Available data:
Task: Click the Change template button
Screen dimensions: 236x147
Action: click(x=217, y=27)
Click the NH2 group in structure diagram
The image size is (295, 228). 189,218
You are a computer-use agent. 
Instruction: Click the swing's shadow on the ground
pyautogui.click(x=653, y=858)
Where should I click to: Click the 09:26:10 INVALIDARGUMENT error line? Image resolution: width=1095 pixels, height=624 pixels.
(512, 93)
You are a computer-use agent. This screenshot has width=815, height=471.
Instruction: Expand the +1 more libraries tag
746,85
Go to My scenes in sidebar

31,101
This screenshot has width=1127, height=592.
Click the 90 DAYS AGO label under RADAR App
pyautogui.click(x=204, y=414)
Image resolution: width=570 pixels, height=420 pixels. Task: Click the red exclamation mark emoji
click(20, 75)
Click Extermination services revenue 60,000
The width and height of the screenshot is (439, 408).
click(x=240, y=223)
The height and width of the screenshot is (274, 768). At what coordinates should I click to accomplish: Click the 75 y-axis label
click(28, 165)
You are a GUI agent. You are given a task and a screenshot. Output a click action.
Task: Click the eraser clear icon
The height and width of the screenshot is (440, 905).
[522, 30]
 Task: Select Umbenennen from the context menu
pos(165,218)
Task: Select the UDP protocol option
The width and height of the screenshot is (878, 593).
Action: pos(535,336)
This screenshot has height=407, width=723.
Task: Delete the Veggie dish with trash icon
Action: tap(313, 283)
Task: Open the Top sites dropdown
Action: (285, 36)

Goal of the exercise: Starting at the line that contains "Task: Click the eraser clear icon", retype every line through the end of the records exactly, and nothing else.

Reply:
Task: Click the eraser clear icon
The height and width of the screenshot is (440, 905).
[522, 30]
 Task: Select Umbenennen from the context menu
pos(165,218)
Task: Select the UDP protocol option
The width and height of the screenshot is (878, 593).
Action: pos(535,336)
This screenshot has height=407, width=723.
Task: Delete the Veggie dish with trash icon
Action: tap(313, 283)
Task: Open the Top sites dropdown
Action: (285, 36)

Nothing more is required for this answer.